The goal of the work involves a radically new approach – establishment of possibility of the use of sodium hypophosphite (NaH₂PO₂) as hydrogen source and study of the process of its reforming; synthesis of corresponding catalysts and their testing for generation of hydrogen. It is well known that in the process of chemical nickel plating at 80-95 ⁰C, in the course of an interaction between sodium hypophosphite and water the formed atomic hydrogen reduces nickel on the surface of the plated metal. Nickel plating with the participation of sodium hypophosphite is self-catalytic [1]. Overall catalytic reaction of the interaction between hypophosphite and water may be presented as follows

H₂PO ₂‾ + H₂O → H₂PO ₃‾ + H₂                                                                                             (1)

It is well known that in the absence of nickel-ions in the hypophosphite solution, and with the use of so-called Raney nickel catalyst, an intensive separation of hydrogen is possible at high temperatures (80-95 ⁰C), but at room temperature the process practically stops. It was synthesis CoB₂O₄ catalyst, which can produces hydrogen from hypophosphite solution at room temperature and its use in fuel cell are possible.

The hydrogen separation at catalytic interaction between water and hypophosphite proceeds by electrochemical mechanism (the process occurs by electron transfer), according to which the hypophosphite-ion presents the distorted tetrahedron in the center of which a phosphorus atom is located and at the ends of tetrahedron two hydrogen and two oxygen atoms are placed. Hypophosphite-ion is adsorbed at metal (catalyst) surface, hydrogen atom of which is connected with catalyst surface by covalent bond, attenuates P-H bond and finally cleaves it; hydrogen is replaced by hydroxide-ion from water (2, 3) which causes hypophosphite transformation in phosphite. Electron, atomic hydrogen and proton, formed by the reaction (4), produce molecular hydrogen (reaction 6):

H₂O = H⁺ + OH-                                                                                                                       (2)

H₂PO₂^-ads + OH^-ads = H₂PO₃^-ads+ H^ads + ē                                                                                     (3)

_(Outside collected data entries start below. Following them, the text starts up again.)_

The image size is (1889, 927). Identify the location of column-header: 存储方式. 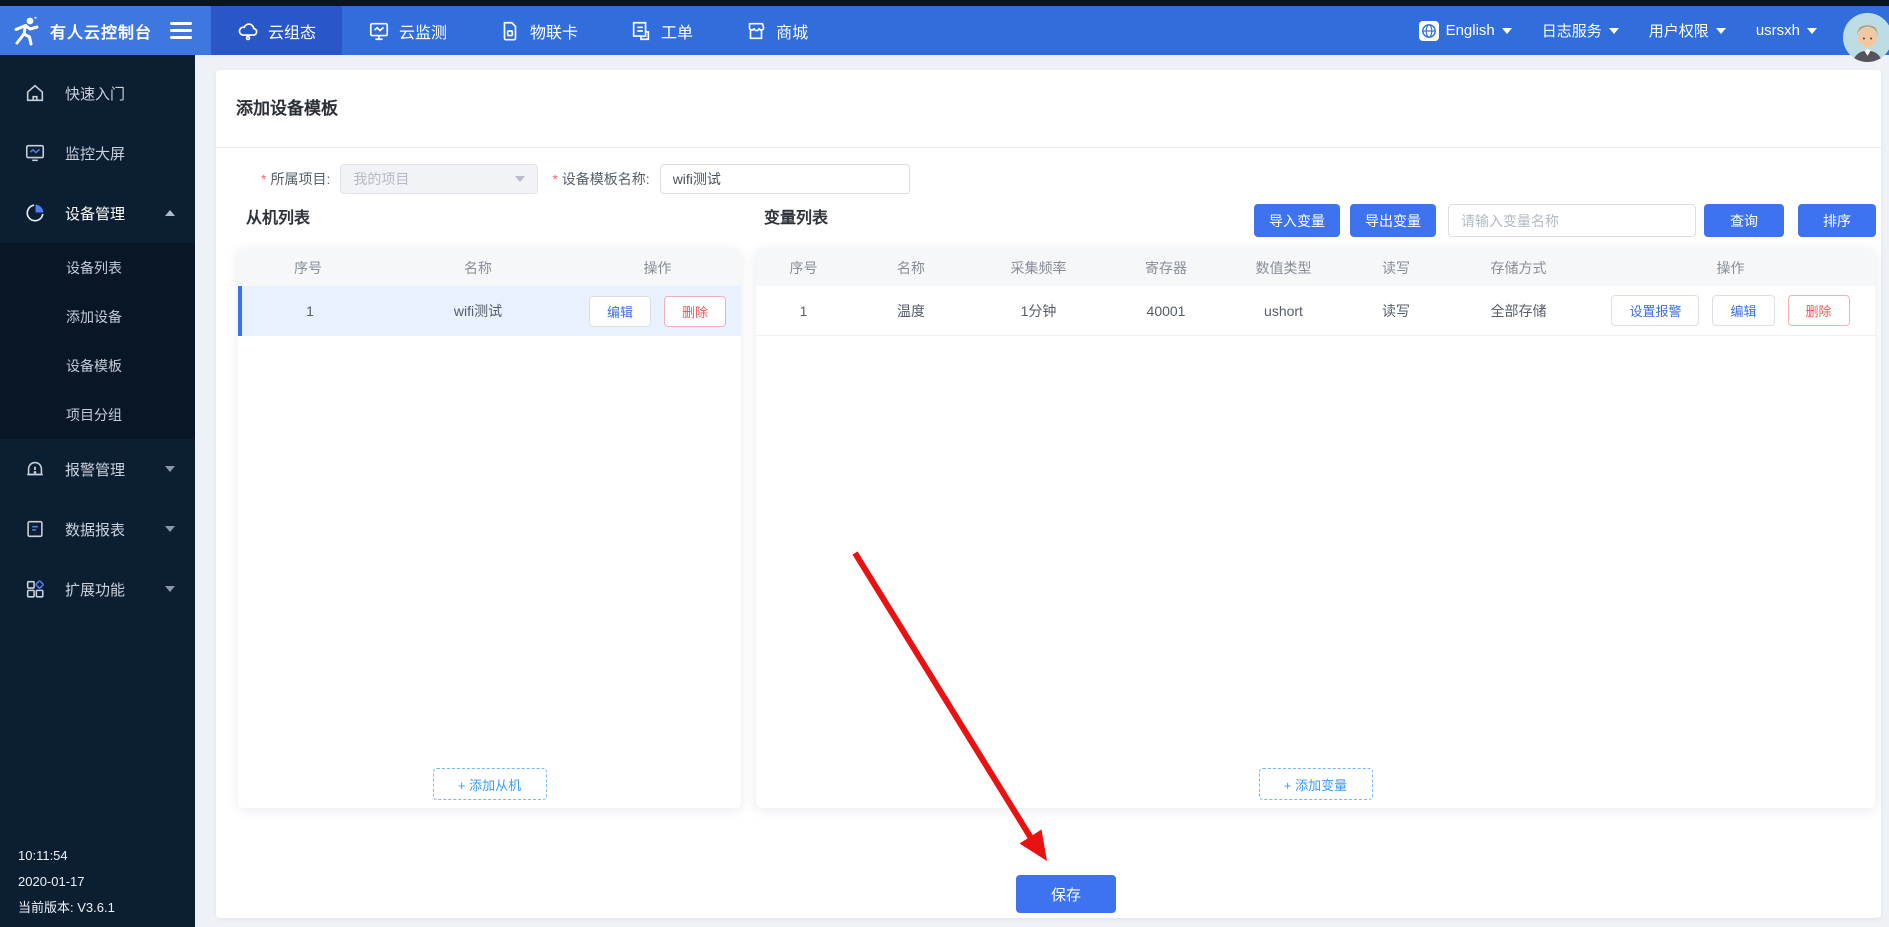
(1518, 268).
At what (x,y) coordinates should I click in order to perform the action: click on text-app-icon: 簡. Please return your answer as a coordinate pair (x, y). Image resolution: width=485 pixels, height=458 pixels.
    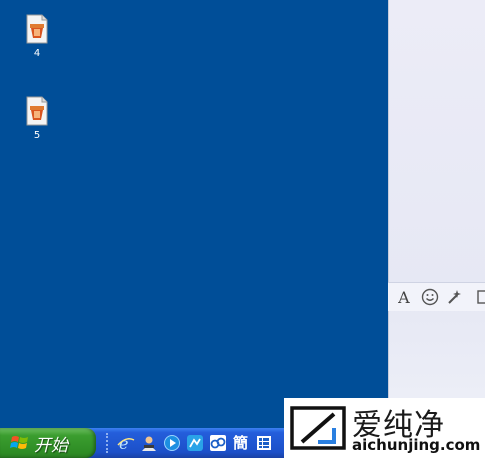
    Looking at the image, I should click on (240, 442).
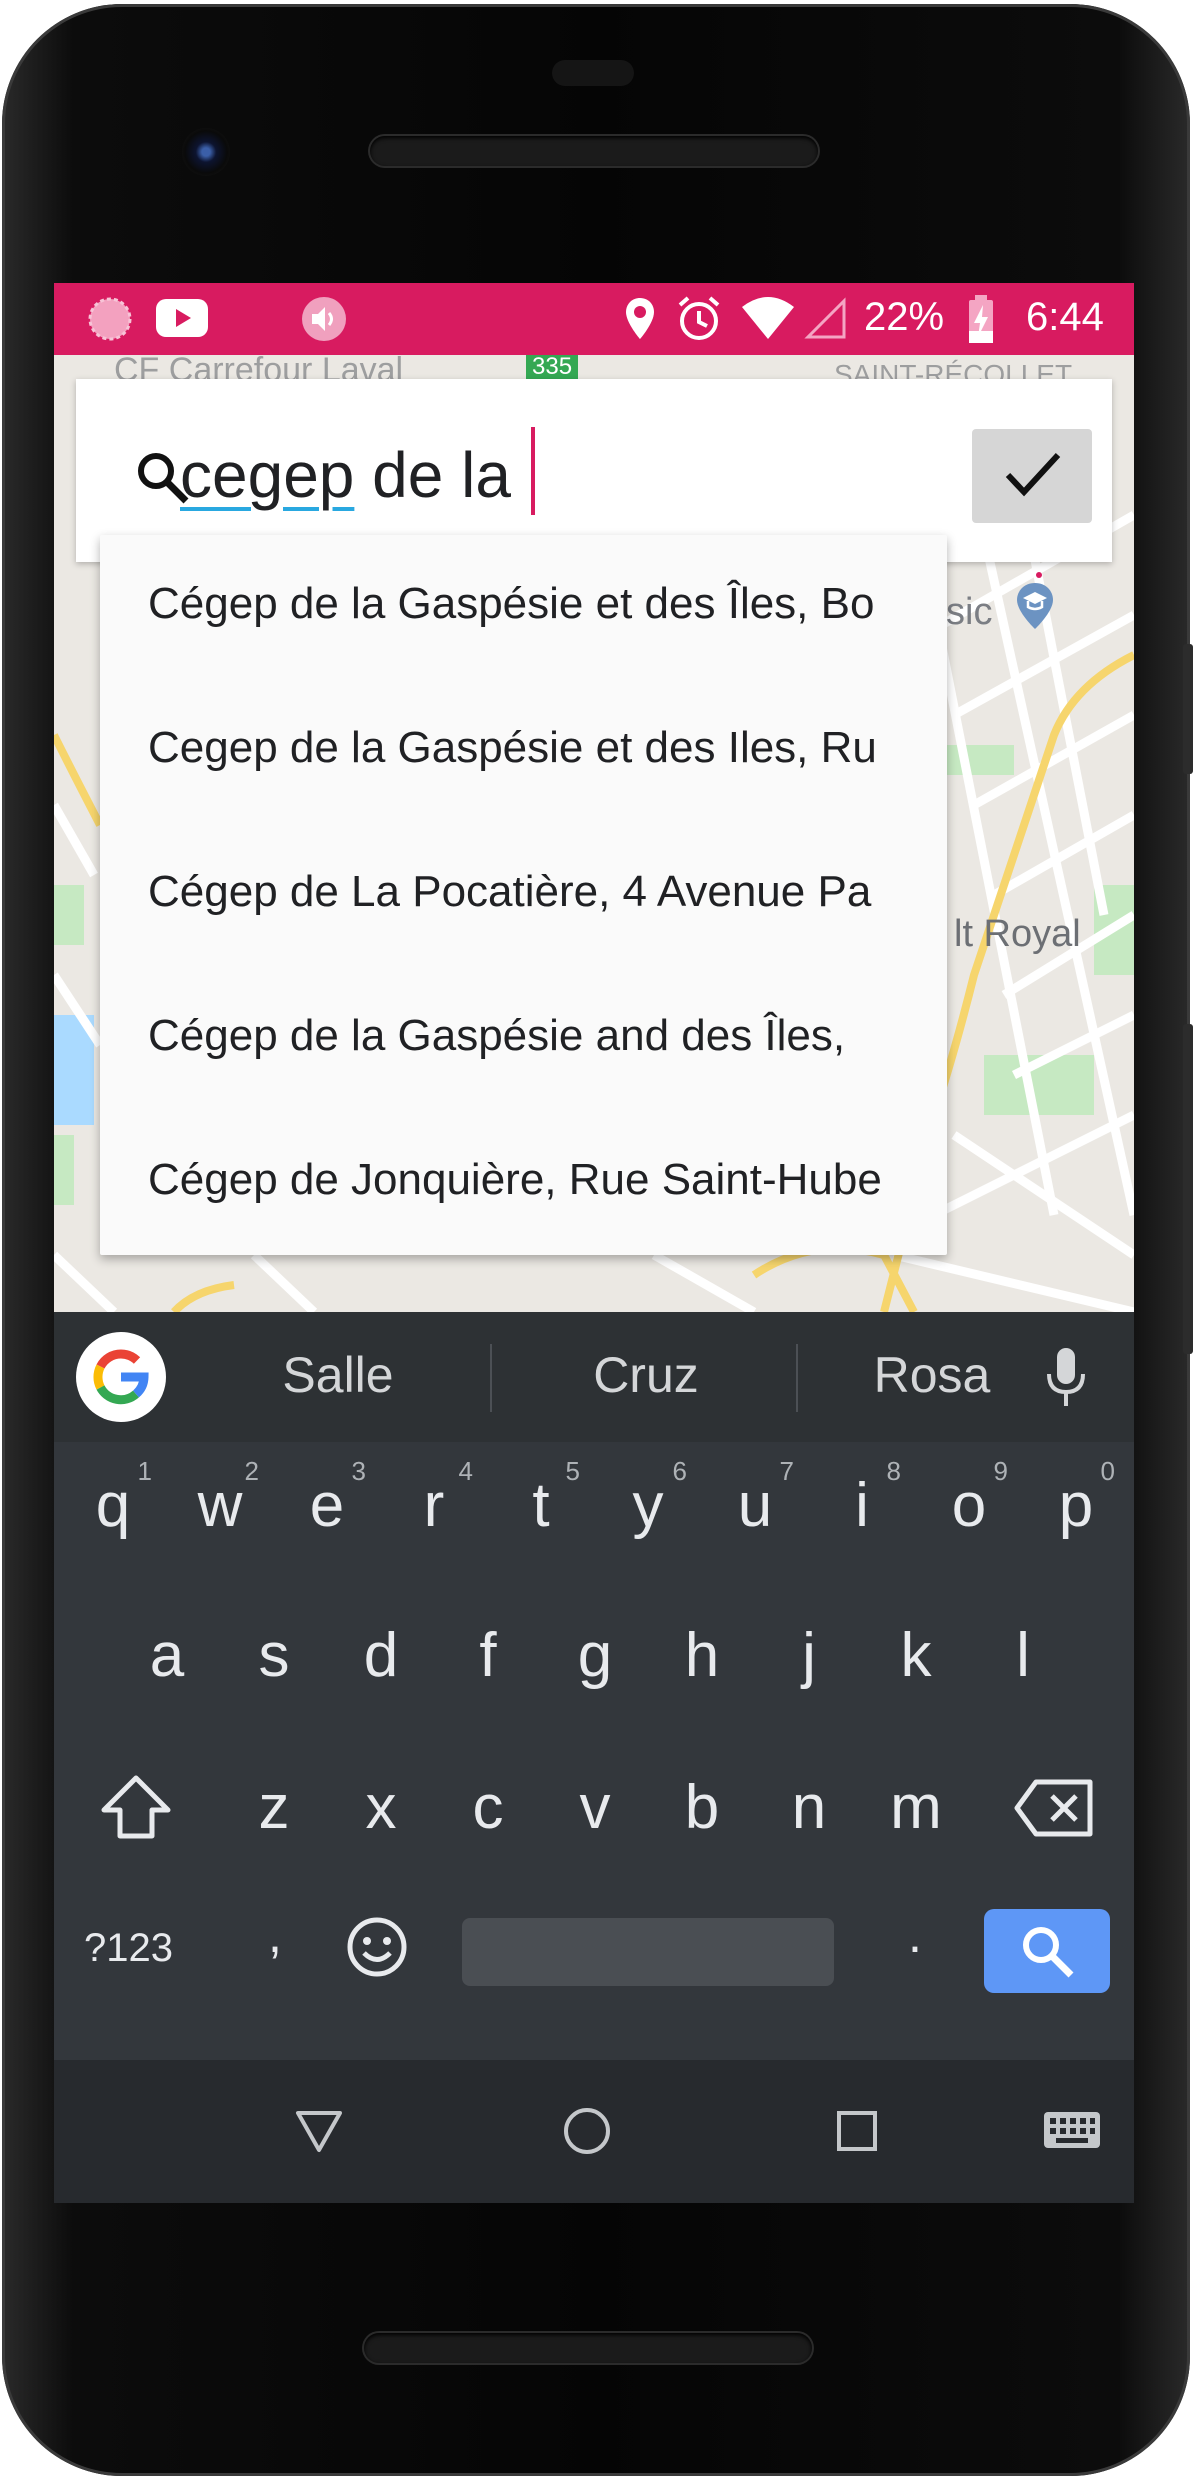  Describe the element at coordinates (381, 1660) in the screenshot. I see `key-d: d` at that location.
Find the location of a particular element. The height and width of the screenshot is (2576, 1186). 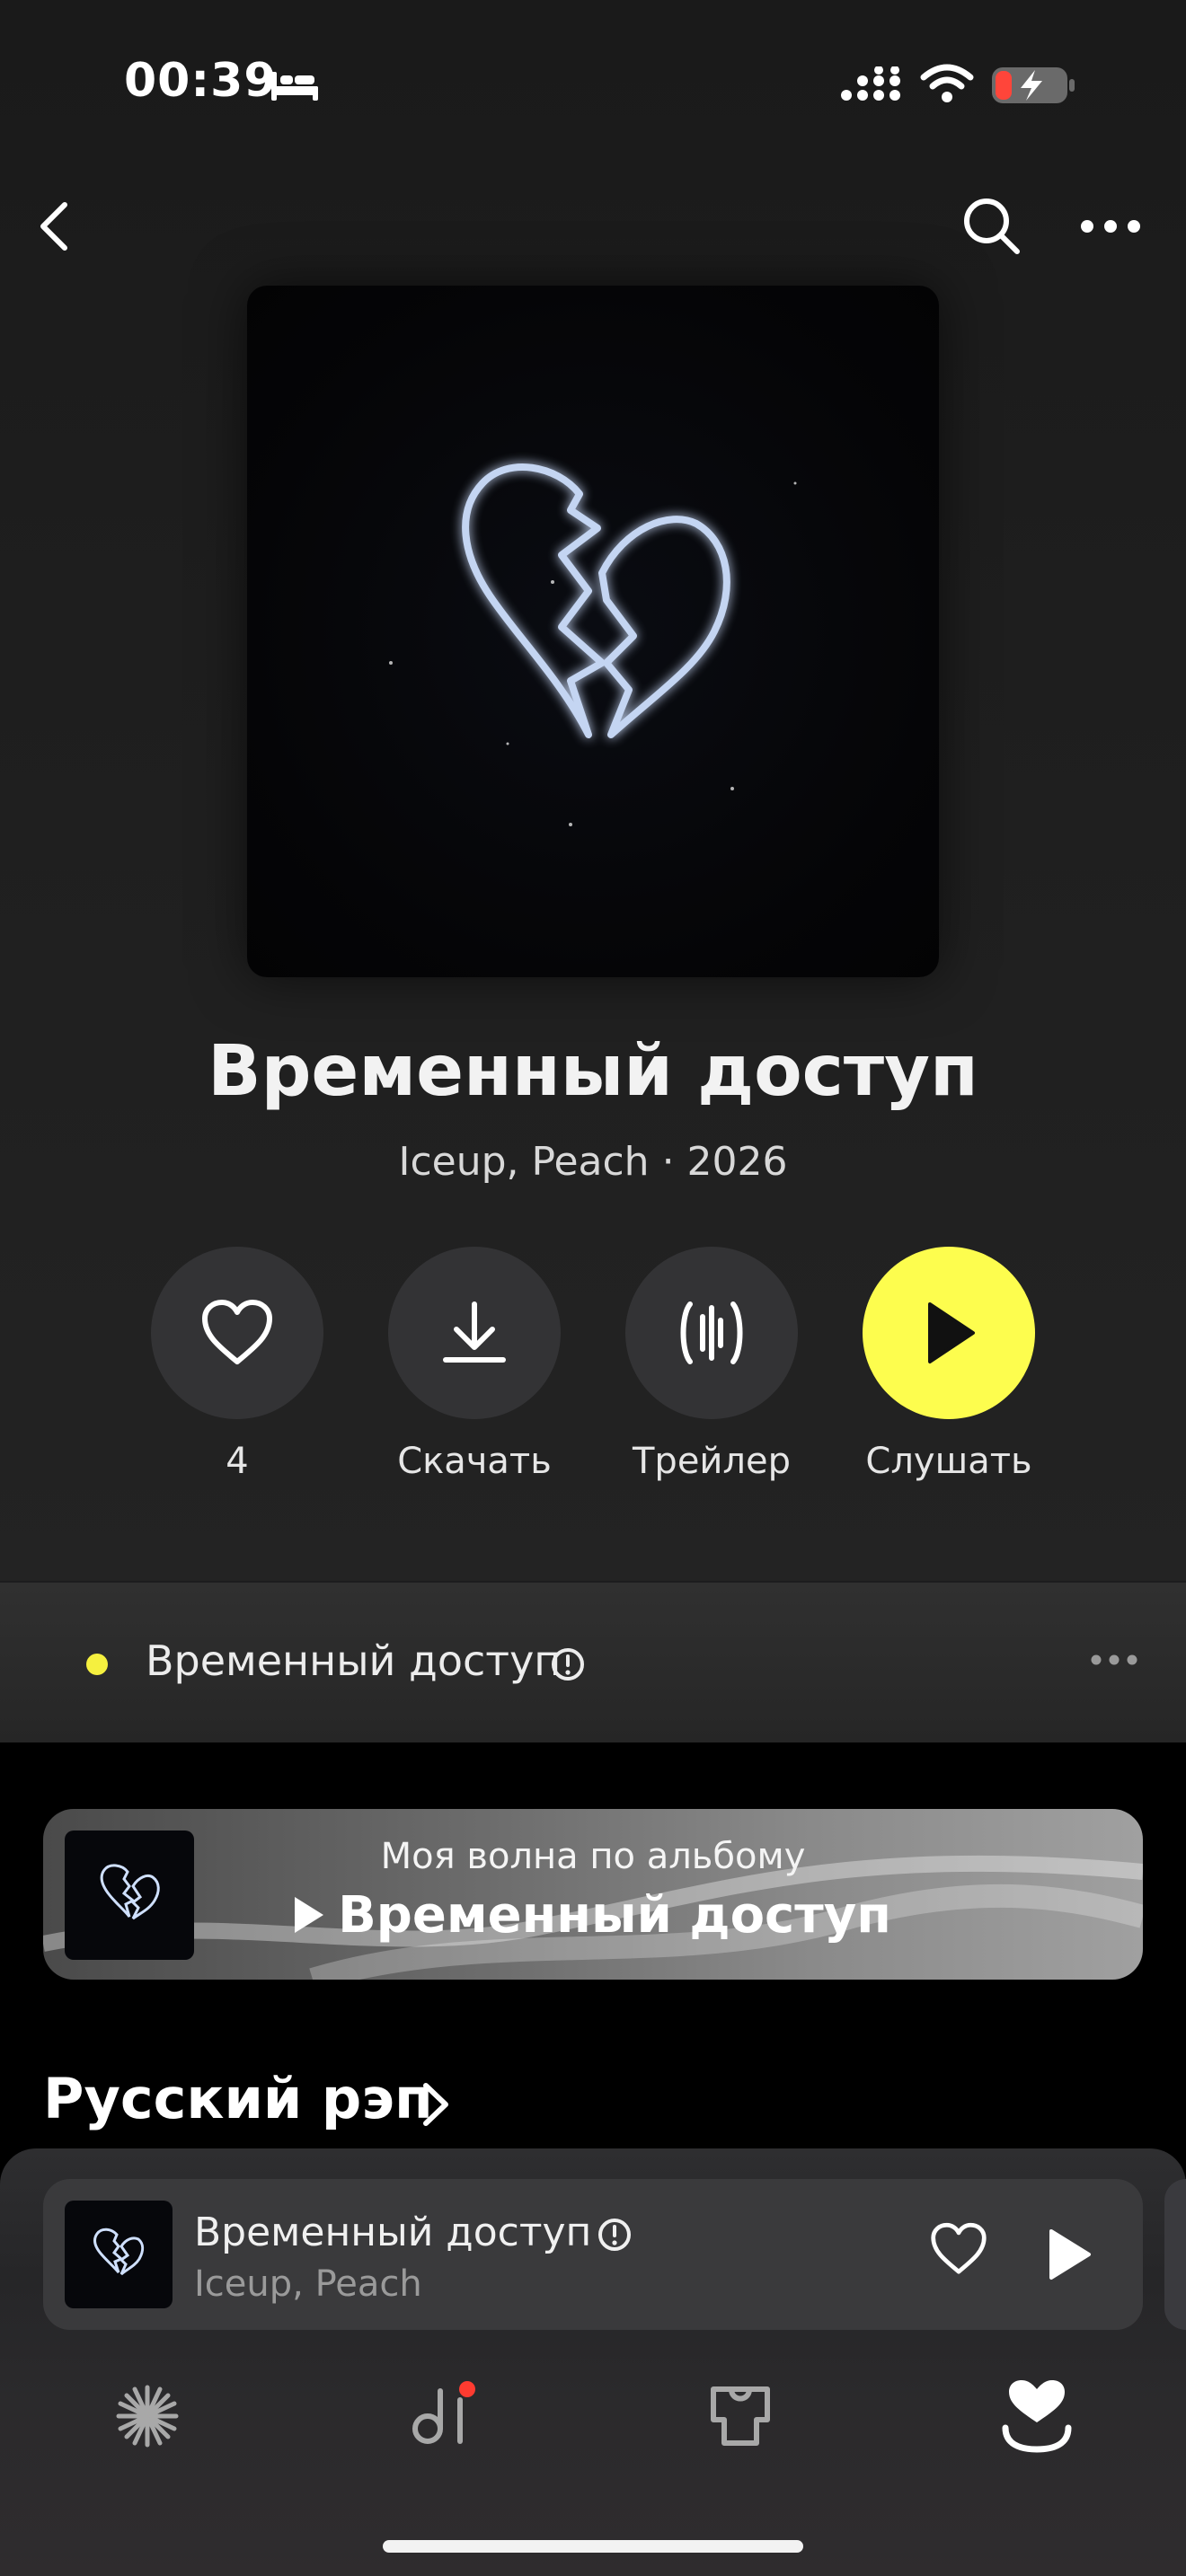

collection-icon is located at coordinates (444, 2412).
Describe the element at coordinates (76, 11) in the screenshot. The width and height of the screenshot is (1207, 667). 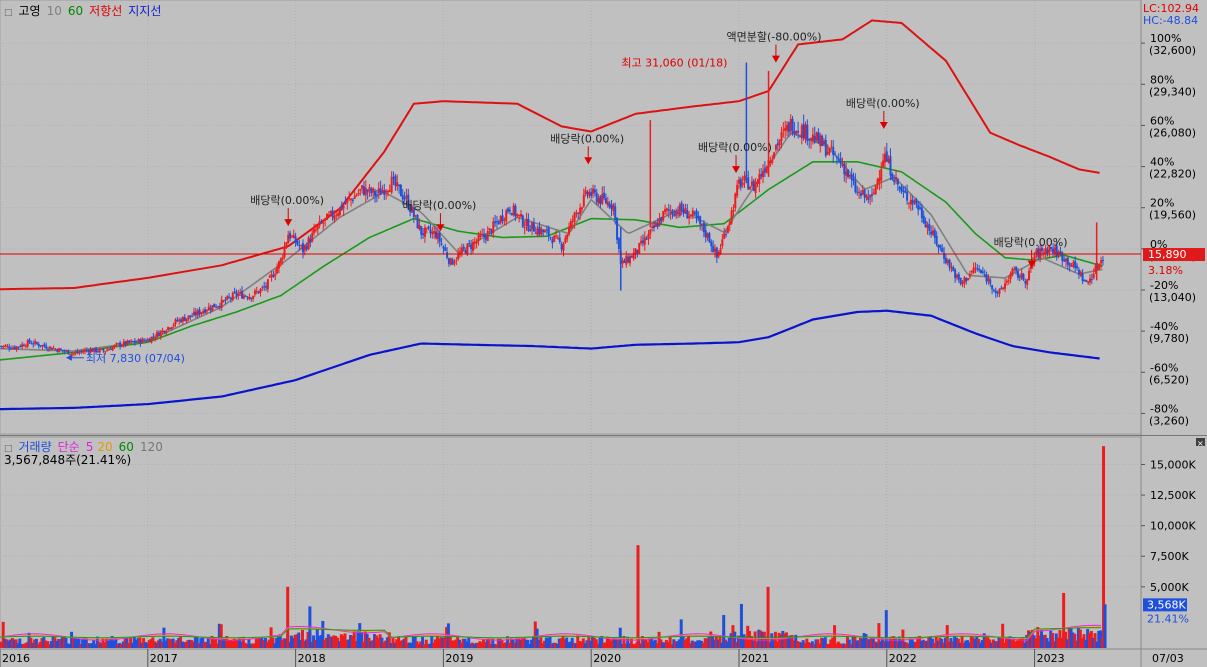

H^ads + H^+ads + e- = H₂                                                                                                                (4)

To synthesized a boron containing cobalt catalyst, [2,3], in an ultrasonic setup where a chemical beaker with 1 M CoSO4 solution was placed. 20 mL of 0.6 M NaBH₄ solution were added drop wise into the beaker at the room temperature under the conditions of intensive mixing. The formed pulp was washed by distilled water. After drying, the deposit was annealed at the temperature of 450°C and finely dispersed black powder was obtained. In X-ray phase analysis of the sample, small peaks were observed in the X-ray diffraction pattern. They corresponded, according to the ASTM standard, to СoB₂O₄ (2.88,2.44, 2.03, 1.86 Å). In the work the hydrogen evolution from aqueous solution of sodium hypophosphite was studied at 10-30 ⁰C by CoB₂O₄ catalyst In case of 2M NaH₂PO₂ solution hydrogen evolution rate was 3.4-3.6 ml sec^-1 g^-1, which was enough for 0.6 W H₂–O₂ fuel cell operation.

References

[1] Electroless plating: fundamentals and applications edited by G. O. Mallory, J. B. Hajdu

[2] Wu, C., Wu, F., Bai, Y., Yi, B., and Zhang, H., Mater.Lett., 2005, vol. 59, p. 1748.

[3] P.O. Nikoleishvili, at all, Russian Journal of Electrochemistry, 2015, Vol. 51, No. 7, pp. 665–671.